Converging debt/credit crises, and exploding energy costs, will continue to depress economic growth nationally. Energy-intensive businesses, such as airlines, may have a shakeout. Midwest flood damage will at the same time cause food prices to escalate. State and local government revenue forecasts are being adjusted downward around the country.

Enjoying another handsome Northwest summer, this may seem distant to us. But it is not. Short term, attention has centered on the Seattle Sonics-City of Seattle legal struggle. But whether the Sonics stay or go, the effect will be small compared to other matters involving jobs, growth, and tax revenues in the region.

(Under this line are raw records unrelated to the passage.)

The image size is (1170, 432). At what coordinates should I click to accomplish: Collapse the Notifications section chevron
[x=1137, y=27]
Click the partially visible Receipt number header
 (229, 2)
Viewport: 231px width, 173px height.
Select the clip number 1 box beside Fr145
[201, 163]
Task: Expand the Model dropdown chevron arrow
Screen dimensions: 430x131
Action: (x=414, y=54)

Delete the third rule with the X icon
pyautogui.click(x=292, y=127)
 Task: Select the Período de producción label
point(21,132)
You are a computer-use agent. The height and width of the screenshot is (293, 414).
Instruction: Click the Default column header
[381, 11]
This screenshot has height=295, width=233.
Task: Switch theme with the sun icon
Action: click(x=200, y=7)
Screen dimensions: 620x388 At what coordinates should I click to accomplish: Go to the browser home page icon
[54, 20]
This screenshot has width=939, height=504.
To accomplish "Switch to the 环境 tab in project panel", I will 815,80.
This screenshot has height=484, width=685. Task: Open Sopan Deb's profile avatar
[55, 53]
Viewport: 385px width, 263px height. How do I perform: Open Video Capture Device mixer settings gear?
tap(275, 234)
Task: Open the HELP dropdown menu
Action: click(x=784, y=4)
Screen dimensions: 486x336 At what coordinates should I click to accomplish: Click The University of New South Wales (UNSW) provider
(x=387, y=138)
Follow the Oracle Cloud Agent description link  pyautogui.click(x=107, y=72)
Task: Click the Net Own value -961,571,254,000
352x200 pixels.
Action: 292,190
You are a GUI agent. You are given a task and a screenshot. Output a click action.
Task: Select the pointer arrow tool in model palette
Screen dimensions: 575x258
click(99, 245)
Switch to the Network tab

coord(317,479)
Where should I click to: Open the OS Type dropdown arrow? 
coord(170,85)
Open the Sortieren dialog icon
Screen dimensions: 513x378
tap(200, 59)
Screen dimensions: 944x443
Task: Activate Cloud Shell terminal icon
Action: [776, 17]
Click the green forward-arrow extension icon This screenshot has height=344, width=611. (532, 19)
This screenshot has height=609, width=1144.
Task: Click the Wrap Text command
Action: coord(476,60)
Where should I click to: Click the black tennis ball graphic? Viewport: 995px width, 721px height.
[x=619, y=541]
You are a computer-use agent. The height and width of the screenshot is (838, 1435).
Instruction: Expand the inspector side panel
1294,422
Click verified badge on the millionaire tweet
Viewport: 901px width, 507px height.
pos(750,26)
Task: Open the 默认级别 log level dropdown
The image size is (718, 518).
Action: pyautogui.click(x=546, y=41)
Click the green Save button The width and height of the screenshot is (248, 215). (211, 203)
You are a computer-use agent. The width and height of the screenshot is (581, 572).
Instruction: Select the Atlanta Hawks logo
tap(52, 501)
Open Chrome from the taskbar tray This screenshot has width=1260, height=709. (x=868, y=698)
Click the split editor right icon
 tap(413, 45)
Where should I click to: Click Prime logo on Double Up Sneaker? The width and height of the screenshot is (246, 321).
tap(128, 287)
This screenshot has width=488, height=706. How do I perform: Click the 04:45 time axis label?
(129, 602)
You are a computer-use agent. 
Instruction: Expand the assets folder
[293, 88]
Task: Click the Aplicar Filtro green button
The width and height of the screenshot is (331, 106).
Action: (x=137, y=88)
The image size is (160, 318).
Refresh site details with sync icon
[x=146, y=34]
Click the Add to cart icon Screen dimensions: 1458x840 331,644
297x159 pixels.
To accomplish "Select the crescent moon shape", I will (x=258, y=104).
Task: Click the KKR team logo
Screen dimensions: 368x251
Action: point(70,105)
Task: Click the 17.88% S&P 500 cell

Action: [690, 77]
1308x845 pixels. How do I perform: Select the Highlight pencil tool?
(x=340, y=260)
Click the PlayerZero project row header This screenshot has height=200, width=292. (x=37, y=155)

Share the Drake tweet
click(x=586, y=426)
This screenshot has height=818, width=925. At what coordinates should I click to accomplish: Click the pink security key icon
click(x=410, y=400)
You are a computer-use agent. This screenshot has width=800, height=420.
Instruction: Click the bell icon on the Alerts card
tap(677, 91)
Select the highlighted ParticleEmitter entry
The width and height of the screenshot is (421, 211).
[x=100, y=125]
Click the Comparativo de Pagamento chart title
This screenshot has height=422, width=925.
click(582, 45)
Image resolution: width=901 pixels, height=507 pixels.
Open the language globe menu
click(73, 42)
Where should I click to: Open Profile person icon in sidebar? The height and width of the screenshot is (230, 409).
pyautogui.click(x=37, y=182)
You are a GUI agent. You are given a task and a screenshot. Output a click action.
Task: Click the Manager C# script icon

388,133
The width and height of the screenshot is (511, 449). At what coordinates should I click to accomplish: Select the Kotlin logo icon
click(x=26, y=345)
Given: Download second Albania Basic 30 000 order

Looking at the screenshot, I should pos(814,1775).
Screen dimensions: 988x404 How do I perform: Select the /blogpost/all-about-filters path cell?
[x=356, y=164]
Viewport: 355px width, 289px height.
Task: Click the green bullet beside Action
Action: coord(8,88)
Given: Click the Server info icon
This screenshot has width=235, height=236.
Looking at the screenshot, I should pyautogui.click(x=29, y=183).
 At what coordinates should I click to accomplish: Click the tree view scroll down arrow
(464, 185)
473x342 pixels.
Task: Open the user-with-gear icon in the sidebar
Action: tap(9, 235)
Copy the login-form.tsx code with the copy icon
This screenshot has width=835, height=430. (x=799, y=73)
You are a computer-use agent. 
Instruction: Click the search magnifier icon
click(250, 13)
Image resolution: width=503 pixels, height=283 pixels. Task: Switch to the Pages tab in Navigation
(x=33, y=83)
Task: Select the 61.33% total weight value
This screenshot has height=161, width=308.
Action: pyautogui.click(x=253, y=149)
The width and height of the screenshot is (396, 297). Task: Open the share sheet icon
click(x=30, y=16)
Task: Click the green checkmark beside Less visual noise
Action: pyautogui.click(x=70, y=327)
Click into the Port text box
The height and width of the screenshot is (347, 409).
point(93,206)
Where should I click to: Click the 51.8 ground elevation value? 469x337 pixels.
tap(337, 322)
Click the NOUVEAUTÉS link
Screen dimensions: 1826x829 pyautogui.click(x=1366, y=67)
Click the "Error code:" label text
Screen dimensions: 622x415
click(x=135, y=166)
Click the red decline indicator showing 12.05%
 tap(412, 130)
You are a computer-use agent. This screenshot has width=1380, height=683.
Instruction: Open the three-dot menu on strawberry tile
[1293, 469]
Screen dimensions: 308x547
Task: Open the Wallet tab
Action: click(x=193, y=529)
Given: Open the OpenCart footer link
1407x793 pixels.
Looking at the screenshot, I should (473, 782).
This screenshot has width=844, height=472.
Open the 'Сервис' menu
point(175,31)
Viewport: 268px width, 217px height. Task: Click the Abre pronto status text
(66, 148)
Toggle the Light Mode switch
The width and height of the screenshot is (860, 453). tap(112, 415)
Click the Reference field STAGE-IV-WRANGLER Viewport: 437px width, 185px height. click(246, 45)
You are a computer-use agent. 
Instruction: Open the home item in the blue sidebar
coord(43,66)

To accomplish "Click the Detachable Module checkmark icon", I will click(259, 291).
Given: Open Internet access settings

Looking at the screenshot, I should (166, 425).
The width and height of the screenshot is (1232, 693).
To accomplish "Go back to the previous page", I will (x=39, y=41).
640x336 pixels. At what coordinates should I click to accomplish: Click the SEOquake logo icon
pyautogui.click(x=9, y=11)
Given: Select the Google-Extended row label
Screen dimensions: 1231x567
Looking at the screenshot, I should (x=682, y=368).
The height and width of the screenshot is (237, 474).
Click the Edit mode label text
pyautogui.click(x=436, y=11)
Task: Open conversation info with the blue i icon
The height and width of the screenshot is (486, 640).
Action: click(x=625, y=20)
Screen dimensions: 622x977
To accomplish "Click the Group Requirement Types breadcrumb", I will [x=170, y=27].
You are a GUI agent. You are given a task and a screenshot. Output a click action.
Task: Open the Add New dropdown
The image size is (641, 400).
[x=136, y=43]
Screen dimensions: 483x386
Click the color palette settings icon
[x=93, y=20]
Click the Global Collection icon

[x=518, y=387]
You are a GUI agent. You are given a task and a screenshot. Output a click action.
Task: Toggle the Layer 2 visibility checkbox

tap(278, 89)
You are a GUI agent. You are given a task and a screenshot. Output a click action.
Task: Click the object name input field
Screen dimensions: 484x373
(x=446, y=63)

  • Boeing Co. got a smack to the head Wednesday morning, June 25, when Goldman Sachs rated it a "conviction sell." Boeing stock opened down 5 percent Wednesday. It is 34 percent down from its 52-week high of $107.83. The Goldman report noted that the Dreamliner 787 "has yet to have a flight test" and that high fuel prices internationally were likely to dampen demand for aircraft sales. It projected lower earnings for Boeing over the next two years.

  • Washington Mutual shareholders approved yesterday a $7 billion investment by private-equity company TPG and others who are buying WaMu common stock at $8.75 per share. The investment involved a dilution of prior shareholders' equity. WaMu stock closed at $5.80 per share Tuesday, down from $42.63 a year ago.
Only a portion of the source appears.